## YOUR TASK
Change every "GUI agent" in the records below to "desktop agent", keeping all other text the same.
#### GIVEN ENTRIES ####
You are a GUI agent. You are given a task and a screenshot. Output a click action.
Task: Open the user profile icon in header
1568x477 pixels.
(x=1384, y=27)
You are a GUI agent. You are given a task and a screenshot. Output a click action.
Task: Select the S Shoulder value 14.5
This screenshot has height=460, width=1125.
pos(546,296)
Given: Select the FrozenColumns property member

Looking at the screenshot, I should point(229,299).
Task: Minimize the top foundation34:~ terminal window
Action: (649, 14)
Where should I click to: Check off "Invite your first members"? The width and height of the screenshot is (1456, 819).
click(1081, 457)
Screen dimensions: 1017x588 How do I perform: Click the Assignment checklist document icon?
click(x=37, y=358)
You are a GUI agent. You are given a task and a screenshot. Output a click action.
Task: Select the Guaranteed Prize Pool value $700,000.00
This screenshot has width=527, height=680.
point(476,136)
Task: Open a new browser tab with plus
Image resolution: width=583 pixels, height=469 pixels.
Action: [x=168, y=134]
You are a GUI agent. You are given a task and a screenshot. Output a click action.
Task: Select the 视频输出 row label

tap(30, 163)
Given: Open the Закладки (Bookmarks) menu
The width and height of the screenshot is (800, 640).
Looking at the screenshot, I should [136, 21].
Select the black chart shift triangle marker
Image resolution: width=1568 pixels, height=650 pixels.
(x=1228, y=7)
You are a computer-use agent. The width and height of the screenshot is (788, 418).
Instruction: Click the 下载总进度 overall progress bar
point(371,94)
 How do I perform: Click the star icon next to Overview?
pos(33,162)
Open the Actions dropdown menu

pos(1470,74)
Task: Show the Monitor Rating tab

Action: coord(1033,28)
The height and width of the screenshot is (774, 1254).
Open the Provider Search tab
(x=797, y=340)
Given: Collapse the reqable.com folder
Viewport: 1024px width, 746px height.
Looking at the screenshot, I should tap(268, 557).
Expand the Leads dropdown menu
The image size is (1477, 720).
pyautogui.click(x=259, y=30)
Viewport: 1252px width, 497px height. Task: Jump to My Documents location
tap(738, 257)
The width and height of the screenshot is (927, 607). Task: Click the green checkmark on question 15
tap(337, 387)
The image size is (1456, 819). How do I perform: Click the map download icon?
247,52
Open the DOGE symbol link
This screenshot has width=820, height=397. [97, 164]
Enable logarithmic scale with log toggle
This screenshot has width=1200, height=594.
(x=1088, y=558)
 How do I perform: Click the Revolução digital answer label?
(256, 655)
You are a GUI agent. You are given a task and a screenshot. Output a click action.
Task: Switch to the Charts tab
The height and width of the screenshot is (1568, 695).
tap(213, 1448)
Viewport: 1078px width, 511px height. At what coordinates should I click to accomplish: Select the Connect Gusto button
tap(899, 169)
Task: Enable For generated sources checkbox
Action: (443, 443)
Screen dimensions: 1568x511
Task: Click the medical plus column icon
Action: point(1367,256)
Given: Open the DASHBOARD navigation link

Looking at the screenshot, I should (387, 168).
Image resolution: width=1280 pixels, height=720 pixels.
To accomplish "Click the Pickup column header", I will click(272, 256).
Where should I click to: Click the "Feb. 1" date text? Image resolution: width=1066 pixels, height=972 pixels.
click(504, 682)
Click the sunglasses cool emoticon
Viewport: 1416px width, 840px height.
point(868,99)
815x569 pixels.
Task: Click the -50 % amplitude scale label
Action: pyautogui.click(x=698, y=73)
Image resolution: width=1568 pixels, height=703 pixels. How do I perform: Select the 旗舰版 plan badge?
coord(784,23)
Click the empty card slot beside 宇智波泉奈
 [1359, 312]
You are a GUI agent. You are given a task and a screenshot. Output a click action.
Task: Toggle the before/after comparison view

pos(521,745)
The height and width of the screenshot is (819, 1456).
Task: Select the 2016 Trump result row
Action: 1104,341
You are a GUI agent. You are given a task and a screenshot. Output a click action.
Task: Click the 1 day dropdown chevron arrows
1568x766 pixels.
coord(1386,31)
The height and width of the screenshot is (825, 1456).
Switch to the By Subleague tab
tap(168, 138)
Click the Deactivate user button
####
## RESPONSE FOR THIS EXERCISE
You are a desktop agent. You are given a task and a screenshot. Output a click action.
Task: Open the user profile icon in header
1568x477 pixels.
(x=1384, y=27)
You are a desktop agent. You are given a task and a screenshot. Output a click action.
Task: Select the S Shoulder value 14.5
This screenshot has height=460, width=1125.
pos(546,296)
Given: Select the FrozenColumns property member

Looking at the screenshot, I should point(229,299).
Task: Minimize the top foundation34:~ terminal window
Action: (649, 14)
Where should I click to: Check off "Invite your first members"? The width and height of the screenshot is (1456, 819).
click(1081, 457)
Screen dimensions: 1017x588 How do I perform: Click the Assignment checklist document icon?
click(x=37, y=358)
You are a desktop agent. You are given a task and a screenshot. Output a click action.
Task: Select the Guaranteed Prize Pool value $700,000.00
This screenshot has width=527, height=680.
point(476,136)
Task: Open a new browser tab with plus
Image resolution: width=583 pixels, height=469 pixels.
Action: [x=168, y=134]
You are a desktop agent. You are given a task and a screenshot. Output a click action.
Task: Select the 视频输出 row label

tap(30, 163)
Given: Open the Закладки (Bookmarks) menu
The width and height of the screenshot is (800, 640).
Looking at the screenshot, I should [136, 21].
Select the black chart shift triangle marker
Image resolution: width=1568 pixels, height=650 pixels.
(x=1228, y=7)
You are a computer-use agent. The width and height of the screenshot is (788, 418).
Instruction: Click the 下载总进度 overall progress bar
point(371,94)
 How do I perform: Click the star icon next to Overview?
pos(33,162)
Open the Actions dropdown menu

pos(1470,74)
Task: Show the Monitor Rating tab

Action: coord(1033,28)
The height and width of the screenshot is (774, 1254).
Open the Provider Search tab
(x=797, y=340)
Given: Collapse the reqable.com folder
Viewport: 1024px width, 746px height.
Looking at the screenshot, I should tap(268, 557).
Expand the Leads dropdown menu
The image size is (1477, 720).
pyautogui.click(x=259, y=30)
Viewport: 1252px width, 497px height. Task: Jump to My Documents location
tap(738, 257)
The width and height of the screenshot is (927, 607). Task: Click the green checkmark on question 15
tap(337, 387)
The image size is (1456, 819). How do I perform: Click the map download icon?
247,52
Open the DOGE symbol link
This screenshot has width=820, height=397. [97, 164]
Enable logarithmic scale with log toggle
This screenshot has width=1200, height=594.
(x=1088, y=558)
 How do I perform: Click the Revolução digital answer label?
(256, 655)
You are a desktop agent. You are given a task and a screenshot. Output a click action.
Task: Switch to the Charts tab
The height and width of the screenshot is (1568, 695).
tap(213, 1448)
Viewport: 1078px width, 511px height. At what coordinates should I click to accomplish: Select the Connect Gusto button
tap(899, 169)
Task: Enable For generated sources checkbox
Action: (443, 443)
Screen dimensions: 1568x511
Task: Click the medical plus column icon
Action: point(1367,256)
Given: Open the DASHBOARD navigation link

Looking at the screenshot, I should (387, 168).
Image resolution: width=1280 pixels, height=720 pixels.
To accomplish "Click the Pickup column header", I will click(272, 256).
Where should I click to: Click the "Feb. 1" date text? Image resolution: width=1066 pixels, height=972 pixels.
click(504, 682)
Click the sunglasses cool emoticon
Viewport: 1416px width, 840px height.
point(868,99)
815x569 pixels.
Task: Click the -50 % amplitude scale label
Action: pyautogui.click(x=698, y=73)
Image resolution: width=1568 pixels, height=703 pixels. How do I perform: Select the 旗舰版 plan badge?
coord(784,23)
Click the empty card slot beside 宇智波泉奈
 [1359, 312]
You are a desktop agent. You are given a task and a screenshot. Output a click action.
Task: Toggle the before/after comparison view

pos(521,745)
The height and width of the screenshot is (819, 1456).
Task: Select the 2016 Trump result row
Action: 1104,341
You are a desktop agent. You are given a task and a screenshot. Output a click action.
Task: Click the 1 day dropdown chevron arrows
1568x766 pixels.
coord(1386,31)
The height and width of the screenshot is (825, 1456).
Switch to the By Subleague tab
tap(168, 138)
Click the Deactivate user button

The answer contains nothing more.